Check your answers on page 48210.12968/jprp.2023.5.11.454
All medications designed for administration necessarily contain additional ingredients in their formulation to provide characteristics to produce a usable dosage form. These can be relatively few in the case of injectable medications or increasingly complex for other routes, particularly oral liquids which may require several compounds to improve stability or palatability. Some additives are included for a single reason; e.g. a flavouring, but other compounds may perform several roles. Sometimes, the additives can also provide physiological effects in their own right, which may be helpful or a hindrance depending on the clinical situation.
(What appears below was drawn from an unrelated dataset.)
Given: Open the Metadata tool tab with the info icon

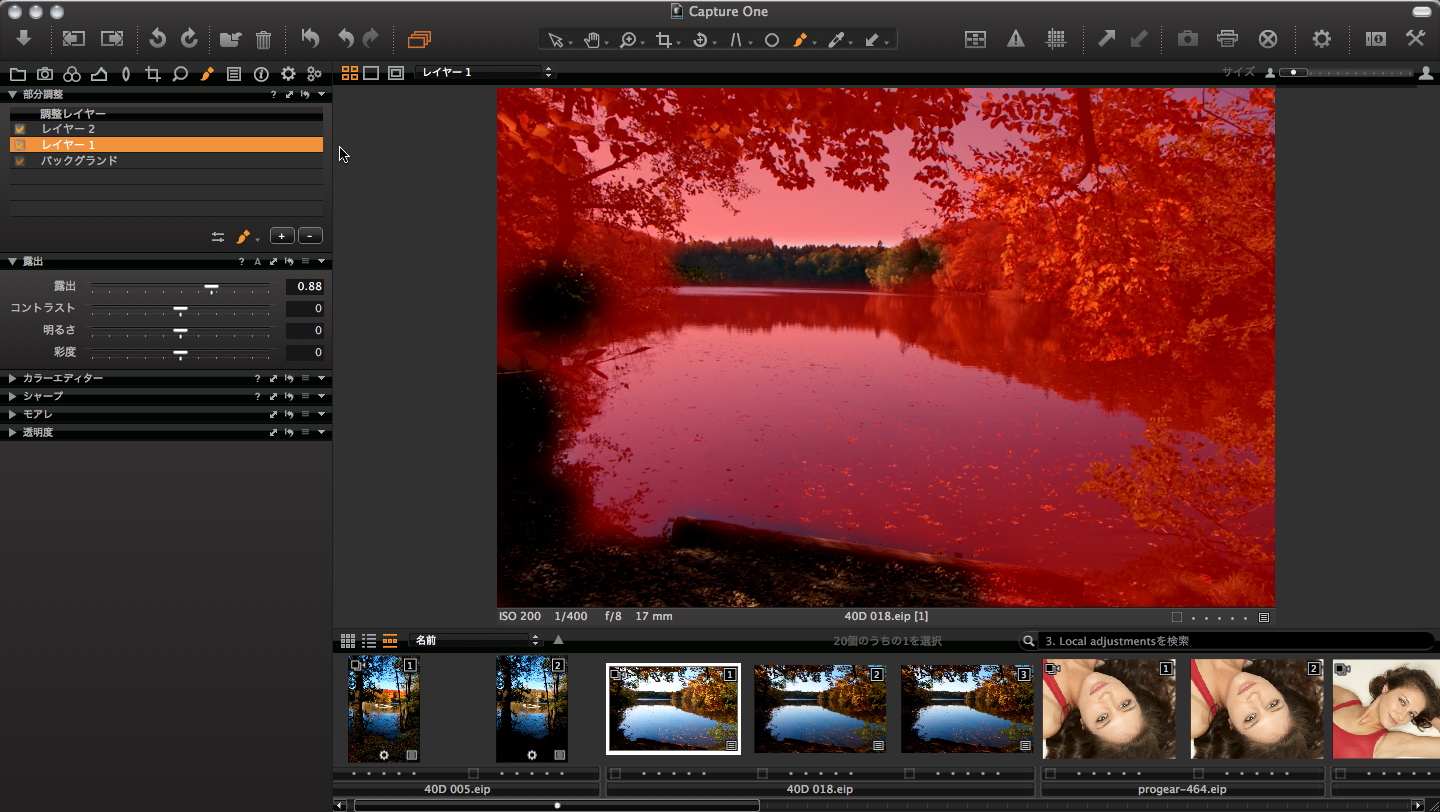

Polyols may commonly be found in oral liquid preparations where they can act as humectants, sugar sparing sweeteners and viscosity modifiers. Being poorly absorbed but osmotically active they also have the chance of causing osmotic effects in the gut, which can lead to a laxative effect if present in sufficient quantities. Examples of polyols commonly encountered in medications and foods include sorbitol, maltitol and xylitol.
Occasionally, sorbitol may be encountered as a medication in its own right, where it may be used to treat constipation, although it is not currently used for this indication in the UK. For this indication an oral 70% w/v solution may be administered in a dose of 30–50 ml, and can be expected to produce effects in less than 2 hours (Medscape, 2023).
QUESTION 1
Based on the information above, what is the minimum expected amount of sorbitol (in g) for an adult that could produce a laxative effect?
QUESTION 2
Assuming the dose from Q1 is effective for a 70 kg adult, calculate a dose, in g/kg, that could be extrapolated for use in patients of different sizes.
Early research into the thresholds for effect of sorbitol showed a distinct gender difference in sensitivity such that 0.24 to1 g/kg body weight for females and 0.17 to 0.4 g/kg body weight for males (Koizumi et al, 1983; Oku and Okazaki 1996), so you may wish to compare your answer here to these values.
In contrast to sorbitol, maltitol shows no difference in gender difference and tends to produce laxative effects at doses above 0.8 g/kg (Koizumi et al, 1983).
As has been previously mentioned, many medications may contain significant amounts of sorbitol and maltitol as sweeteners, or to ensure acceptably shelf stability. One such product is Clarityn syrup (Bayer, 2018), in which the active ingredient is loratadine.
Clarityn syrup may be dosed at 5 ml daily for patients under 30 kg, and contains 140 mg/ml of sorbitol and 600 mg/ml of maltitol.
QUESTION 3
What is the daily dose of each polyol that a 2-year-old boy would receive if treated with Clarityn syrup?
QUESTION 4
If the 2 year old weighs 12 kg what is the dose per kg of each polyol?
QUESTION 5
What proportion of the usually pharmacologically effective dose of each polyol will this child receive?
Bear in mind that the laxative effects of polyols are additive and patients may be using several products (both foods and medicines), which may contribute to their total dose and can collectively contribute to laxative effects. For patients on several medications the additive amounts of polyols may need to be considered, and it may be necessary to warn patients regarding foods containing significant amounts as they may push them over their limit of tolerance.